> **INPUT**:
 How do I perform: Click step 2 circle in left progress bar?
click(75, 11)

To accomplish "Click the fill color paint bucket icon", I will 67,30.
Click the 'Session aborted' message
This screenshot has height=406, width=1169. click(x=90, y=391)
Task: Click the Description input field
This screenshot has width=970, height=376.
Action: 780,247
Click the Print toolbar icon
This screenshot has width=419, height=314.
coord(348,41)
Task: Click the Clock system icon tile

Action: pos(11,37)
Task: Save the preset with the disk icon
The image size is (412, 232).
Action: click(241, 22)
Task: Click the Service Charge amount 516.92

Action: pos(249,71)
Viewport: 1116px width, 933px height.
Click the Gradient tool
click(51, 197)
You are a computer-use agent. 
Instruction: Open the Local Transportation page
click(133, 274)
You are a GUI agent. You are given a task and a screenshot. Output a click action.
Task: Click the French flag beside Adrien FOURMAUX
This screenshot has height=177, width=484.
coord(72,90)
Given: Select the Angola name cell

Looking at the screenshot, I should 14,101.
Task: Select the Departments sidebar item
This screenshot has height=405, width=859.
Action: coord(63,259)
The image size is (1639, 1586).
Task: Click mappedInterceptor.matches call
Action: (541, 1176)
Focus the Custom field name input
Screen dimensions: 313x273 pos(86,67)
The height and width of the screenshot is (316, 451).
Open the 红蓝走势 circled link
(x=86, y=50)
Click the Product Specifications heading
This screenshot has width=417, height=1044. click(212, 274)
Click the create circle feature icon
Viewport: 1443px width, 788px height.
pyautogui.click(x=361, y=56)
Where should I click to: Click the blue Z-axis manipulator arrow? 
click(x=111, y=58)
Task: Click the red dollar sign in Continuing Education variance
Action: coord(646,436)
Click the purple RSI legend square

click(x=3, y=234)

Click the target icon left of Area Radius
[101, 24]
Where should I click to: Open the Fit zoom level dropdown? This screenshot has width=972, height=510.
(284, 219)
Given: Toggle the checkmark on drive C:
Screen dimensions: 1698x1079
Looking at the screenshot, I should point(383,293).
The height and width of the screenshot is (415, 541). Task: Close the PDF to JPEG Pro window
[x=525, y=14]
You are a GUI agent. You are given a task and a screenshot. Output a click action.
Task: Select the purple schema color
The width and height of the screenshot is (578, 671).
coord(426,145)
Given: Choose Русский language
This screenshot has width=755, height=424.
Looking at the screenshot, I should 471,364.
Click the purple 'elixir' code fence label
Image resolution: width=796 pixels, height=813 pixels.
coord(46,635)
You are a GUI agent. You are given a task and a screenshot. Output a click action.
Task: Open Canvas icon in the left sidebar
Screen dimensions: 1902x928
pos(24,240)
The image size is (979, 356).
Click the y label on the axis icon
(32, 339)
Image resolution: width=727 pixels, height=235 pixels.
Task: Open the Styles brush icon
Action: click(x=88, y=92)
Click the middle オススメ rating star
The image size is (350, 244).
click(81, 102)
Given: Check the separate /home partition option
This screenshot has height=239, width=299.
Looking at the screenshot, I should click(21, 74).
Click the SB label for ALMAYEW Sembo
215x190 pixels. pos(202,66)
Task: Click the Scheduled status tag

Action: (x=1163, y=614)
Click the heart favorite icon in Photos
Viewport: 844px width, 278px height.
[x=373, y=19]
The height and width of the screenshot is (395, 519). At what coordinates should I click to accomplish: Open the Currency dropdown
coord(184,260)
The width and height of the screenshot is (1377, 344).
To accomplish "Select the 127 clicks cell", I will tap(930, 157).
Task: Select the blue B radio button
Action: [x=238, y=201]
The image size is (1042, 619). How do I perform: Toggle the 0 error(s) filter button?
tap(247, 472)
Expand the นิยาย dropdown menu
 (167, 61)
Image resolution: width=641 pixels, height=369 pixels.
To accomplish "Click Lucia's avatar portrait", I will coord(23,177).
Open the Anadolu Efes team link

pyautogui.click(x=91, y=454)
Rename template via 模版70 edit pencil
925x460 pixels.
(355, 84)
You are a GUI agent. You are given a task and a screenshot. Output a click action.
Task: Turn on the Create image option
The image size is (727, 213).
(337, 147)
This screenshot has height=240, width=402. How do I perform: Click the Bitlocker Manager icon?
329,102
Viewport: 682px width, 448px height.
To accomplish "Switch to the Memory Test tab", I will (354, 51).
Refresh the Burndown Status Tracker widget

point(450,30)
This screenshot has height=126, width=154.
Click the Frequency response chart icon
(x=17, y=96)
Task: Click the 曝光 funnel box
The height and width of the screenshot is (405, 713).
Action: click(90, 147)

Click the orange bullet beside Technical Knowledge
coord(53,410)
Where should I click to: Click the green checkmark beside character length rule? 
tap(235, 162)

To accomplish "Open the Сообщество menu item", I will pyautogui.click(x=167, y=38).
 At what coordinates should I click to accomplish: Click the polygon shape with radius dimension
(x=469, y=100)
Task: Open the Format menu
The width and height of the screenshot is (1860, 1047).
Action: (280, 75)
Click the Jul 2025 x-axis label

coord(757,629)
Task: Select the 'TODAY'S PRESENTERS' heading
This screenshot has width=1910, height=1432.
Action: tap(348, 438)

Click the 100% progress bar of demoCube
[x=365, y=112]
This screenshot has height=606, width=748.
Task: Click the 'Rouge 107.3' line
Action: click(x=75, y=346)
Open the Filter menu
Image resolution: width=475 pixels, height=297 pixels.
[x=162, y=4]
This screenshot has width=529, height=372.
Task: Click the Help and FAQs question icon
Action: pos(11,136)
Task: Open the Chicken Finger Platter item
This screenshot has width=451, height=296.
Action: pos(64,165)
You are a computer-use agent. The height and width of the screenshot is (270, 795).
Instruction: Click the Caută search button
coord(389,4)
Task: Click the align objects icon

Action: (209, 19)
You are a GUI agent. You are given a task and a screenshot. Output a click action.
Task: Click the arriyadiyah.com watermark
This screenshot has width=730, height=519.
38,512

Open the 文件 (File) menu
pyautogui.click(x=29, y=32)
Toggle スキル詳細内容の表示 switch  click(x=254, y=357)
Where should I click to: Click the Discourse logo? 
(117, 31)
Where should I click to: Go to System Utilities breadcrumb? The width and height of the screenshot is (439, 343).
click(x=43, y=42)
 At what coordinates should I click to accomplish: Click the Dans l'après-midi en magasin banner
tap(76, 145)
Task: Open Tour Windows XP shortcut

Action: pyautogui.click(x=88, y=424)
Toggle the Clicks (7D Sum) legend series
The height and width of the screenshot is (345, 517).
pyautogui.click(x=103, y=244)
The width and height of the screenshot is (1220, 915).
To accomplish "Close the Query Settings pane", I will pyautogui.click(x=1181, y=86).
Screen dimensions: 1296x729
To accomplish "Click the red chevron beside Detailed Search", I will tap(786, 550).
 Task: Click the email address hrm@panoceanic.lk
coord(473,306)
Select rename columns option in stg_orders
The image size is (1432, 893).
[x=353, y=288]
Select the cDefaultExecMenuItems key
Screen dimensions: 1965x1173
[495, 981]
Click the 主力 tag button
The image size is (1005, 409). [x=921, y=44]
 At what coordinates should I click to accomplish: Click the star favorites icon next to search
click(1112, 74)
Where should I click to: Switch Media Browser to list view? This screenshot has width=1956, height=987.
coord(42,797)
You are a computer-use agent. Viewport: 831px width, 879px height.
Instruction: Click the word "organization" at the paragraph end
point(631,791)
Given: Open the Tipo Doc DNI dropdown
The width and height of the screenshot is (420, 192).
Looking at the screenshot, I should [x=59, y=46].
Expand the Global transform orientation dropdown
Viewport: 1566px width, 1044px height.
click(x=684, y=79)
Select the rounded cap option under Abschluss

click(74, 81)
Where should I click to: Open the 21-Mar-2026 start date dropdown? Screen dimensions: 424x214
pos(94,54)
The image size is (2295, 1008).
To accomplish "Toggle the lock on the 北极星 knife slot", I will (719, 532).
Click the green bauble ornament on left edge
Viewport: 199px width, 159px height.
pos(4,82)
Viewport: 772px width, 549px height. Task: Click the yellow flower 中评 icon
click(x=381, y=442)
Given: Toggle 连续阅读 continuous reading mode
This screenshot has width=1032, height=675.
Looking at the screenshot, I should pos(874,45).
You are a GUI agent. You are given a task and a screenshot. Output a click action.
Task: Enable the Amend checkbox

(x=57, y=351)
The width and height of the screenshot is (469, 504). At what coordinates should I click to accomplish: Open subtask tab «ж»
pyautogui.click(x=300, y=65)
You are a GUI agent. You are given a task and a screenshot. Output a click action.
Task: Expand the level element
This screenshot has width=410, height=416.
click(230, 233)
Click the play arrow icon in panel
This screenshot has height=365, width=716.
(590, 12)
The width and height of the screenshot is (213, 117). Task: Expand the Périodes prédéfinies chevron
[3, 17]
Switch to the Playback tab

> **EXERCISE DESCRIPTION**:
Reproduce verbatim the lines of the rows, starting with the very first line and continuing through the line that contains "Action: pos(249,71)", with both of those lines included.

> **COMPLETED TASK**:
 How do I perform: Click step 2 circle in left progress bar?
click(75, 11)

To accomplish "Click the fill color paint bucket icon", I will 67,30.
Click the 'Session aborted' message
This screenshot has height=406, width=1169. click(x=90, y=391)
Task: Click the Description input field
This screenshot has width=970, height=376.
Action: 780,247
Click the Print toolbar icon
This screenshot has width=419, height=314.
coord(348,41)
Task: Click the Clock system icon tile

Action: pos(11,37)
Task: Save the preset with the disk icon
The image size is (412, 232).
Action: click(241, 22)
Task: Click the Service Charge amount 516.92

Action: pos(249,71)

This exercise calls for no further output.